Abstract
Background
Despite the increase in family medicine residency in Japan, there are only a few structured faculty development (FD) programs. The objective of this project was to construct a consensus on core competencies of faculty to develop a faculty development curriculum in a Japanese family medicine context.
Methods
In 2015, a private FD initiative in the Mie University initiated a curriculum development in collaboration with FD fellowship at the University of Pittsburgh. A literature review and subsequent Delphi process were conducted for core competency development. Based on the core competency list, we designed and implemented a 2‐year part‐time FD curriculum from 2016. A course evaluation using pre‐post confidence level was held during March 2017.
Results
Twenty‐eight objectives were defined in five core domains: 1) care management/family medicine principle, 2) leadership/professional development, 3) administrative/management, 4) teaching, and 5) research/scholarly activity. A pre‐post survey at the end of an academic year revealed a significant increase in learner confidence for “care management/family medicine principle” (P = .03), “teaching” (P < .01), and “research/scholarly activity” (P < .01), as well as the total score (P = .03).
Conclusions
A family medicine FD curriculum based on a faculty core competency list was developed by consensus in a Japanese family medicine context. The core competency was strongly context‐oriented, and the relevance of the FD topics and opportunities to apply to the participants' current positions may be inevitable for learner engagement. Further curriculum refinements will be required to see whether the curriculum could be used for faculty development in other family medicine residencies.

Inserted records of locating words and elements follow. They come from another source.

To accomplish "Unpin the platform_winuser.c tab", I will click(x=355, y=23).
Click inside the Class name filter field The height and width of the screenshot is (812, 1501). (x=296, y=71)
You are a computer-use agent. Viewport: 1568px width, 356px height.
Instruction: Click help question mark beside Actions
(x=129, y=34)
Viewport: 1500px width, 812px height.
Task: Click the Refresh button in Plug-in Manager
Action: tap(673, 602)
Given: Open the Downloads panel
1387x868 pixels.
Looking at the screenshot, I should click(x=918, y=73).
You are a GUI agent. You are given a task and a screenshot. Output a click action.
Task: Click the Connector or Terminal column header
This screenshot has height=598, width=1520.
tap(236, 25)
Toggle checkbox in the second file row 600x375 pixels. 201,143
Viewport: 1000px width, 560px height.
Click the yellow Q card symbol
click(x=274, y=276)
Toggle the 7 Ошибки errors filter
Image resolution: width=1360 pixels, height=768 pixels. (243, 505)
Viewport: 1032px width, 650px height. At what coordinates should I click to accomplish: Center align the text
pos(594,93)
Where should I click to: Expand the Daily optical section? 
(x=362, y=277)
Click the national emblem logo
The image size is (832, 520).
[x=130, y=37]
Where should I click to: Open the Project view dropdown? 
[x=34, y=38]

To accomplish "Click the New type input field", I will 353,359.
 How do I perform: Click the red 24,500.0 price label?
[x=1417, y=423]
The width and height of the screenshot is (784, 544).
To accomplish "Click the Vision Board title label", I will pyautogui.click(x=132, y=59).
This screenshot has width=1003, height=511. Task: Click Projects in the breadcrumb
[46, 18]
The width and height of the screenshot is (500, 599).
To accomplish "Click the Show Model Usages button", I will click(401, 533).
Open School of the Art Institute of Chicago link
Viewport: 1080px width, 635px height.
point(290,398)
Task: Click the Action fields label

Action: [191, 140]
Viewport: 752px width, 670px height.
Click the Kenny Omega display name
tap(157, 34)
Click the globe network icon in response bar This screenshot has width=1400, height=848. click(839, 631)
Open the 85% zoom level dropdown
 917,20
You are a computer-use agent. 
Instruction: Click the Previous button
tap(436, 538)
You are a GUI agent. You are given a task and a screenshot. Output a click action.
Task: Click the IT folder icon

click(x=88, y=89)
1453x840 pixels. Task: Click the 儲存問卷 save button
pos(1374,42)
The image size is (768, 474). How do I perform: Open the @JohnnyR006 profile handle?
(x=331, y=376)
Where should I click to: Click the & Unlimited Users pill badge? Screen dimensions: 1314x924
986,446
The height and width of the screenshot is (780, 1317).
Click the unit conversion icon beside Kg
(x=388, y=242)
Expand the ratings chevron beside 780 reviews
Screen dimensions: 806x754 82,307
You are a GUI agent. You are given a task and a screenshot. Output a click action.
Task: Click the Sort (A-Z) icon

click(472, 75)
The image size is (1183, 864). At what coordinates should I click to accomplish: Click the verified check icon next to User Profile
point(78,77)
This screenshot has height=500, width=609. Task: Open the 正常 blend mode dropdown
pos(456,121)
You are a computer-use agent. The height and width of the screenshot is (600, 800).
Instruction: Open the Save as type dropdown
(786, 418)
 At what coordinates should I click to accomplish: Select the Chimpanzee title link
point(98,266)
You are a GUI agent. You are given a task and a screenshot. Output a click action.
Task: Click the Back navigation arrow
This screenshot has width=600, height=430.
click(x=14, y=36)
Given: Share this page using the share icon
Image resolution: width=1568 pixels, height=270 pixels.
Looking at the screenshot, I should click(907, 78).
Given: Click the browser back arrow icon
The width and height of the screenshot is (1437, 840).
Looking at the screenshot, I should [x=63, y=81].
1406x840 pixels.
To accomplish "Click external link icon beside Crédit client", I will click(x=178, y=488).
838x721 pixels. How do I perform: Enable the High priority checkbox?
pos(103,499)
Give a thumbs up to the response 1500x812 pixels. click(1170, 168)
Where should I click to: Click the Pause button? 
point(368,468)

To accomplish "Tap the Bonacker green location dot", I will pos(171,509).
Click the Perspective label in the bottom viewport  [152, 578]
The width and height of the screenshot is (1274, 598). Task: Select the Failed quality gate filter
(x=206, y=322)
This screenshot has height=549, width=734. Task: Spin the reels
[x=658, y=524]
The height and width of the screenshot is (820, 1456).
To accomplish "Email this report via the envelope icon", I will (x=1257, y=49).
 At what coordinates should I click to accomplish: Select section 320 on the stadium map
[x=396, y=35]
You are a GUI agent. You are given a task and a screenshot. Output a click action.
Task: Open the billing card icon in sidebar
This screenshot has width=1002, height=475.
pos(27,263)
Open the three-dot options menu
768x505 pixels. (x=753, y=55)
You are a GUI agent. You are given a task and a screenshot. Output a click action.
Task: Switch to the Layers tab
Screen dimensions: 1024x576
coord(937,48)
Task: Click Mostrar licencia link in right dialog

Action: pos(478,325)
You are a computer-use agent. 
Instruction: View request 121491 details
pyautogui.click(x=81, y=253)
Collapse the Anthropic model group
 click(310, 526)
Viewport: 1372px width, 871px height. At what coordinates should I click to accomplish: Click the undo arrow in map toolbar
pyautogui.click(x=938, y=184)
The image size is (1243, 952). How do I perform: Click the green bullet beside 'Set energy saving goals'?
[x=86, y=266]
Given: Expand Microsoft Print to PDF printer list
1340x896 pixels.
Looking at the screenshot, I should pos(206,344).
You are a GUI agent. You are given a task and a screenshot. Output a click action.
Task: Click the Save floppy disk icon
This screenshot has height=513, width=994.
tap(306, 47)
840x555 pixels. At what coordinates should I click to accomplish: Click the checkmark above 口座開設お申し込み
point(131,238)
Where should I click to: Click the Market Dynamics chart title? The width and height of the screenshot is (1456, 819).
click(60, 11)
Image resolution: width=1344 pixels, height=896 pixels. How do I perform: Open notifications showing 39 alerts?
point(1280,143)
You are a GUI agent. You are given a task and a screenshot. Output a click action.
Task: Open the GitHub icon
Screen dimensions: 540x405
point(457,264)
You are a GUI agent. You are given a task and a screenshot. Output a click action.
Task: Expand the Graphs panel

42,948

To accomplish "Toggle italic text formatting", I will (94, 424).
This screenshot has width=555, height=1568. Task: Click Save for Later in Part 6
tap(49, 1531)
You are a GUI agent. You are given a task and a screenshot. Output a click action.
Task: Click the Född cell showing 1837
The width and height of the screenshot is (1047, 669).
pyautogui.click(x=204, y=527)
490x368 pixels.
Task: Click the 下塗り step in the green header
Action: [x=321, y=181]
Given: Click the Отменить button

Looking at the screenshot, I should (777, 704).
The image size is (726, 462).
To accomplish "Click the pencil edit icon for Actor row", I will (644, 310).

Keywords: core competencies, curriculum development, faculty development, family medicine, residency training
1. BACKGROUND
Recent innovations in primary care systems have formulated strong social infrastructures with economic benefits through its potential to improve health outcomes and health system efficiency. However, there is a disparity among nations in the quality of primary care and its training systems.1 Japan is one of these nations where formal primary care training, and board certification, has been slow to develop. The Japanese Academy of Family Medicine (JAFM) implemented a 3‐year family medicine residency to train board‐certified family physicians in 2006. Since then, the numbers of family medicine residencies and board‐certified family physicians have been increasing. In addition, according to a cross‐sectional survey conducted at 17 Japanese medical schools in 2014, the top three specialty choices among final‐year medical students were internal medicine, general practice including family medicine, and pediatrics.2
Along with the recent increase in the number of family medicine residency programs, there has been an increase in demand for nurturing a high‐quality family medicine faculty. It is well accepted that systematic and continuous faculty development (FD) is necessary to nurture a high‐quality faculty, based on the success of family medicine FD activities especially in the United States, Canada, and the United Kingdom since the late 1970s.3, 4 Although the Japan Primary Care Association (JPCA) has been offering faculty development for educators, most are sporadic workshops and there is a need for more structured longitudinal FD programs nationwide. In addition, given the accumulating evidence for the competency‐based curriculum in medical education,5, 6, 7, 8, 9 a core competency list, specific for faculty development, is vital for future FD curriculum development. Previous literature reveals a few different definitions of faculty competencies. For example, Bland et al developed 24 core competencies under five domains: education, administration, research, written communication, and professional academic skills.7 More recently, Harris et al published the result of their longitudinal curriculum development in 2010, which summarized 53 core competencies in seven domains: leadership, administration, teaching, research, medical informatics, care management, and multiculturalism.8 However, assuming that the core faculty competency varies across different settings, there was a need for a sound faculty competency list specific for the context of Japanese family medicine, to facilitate the development of family medicine FD curriculums.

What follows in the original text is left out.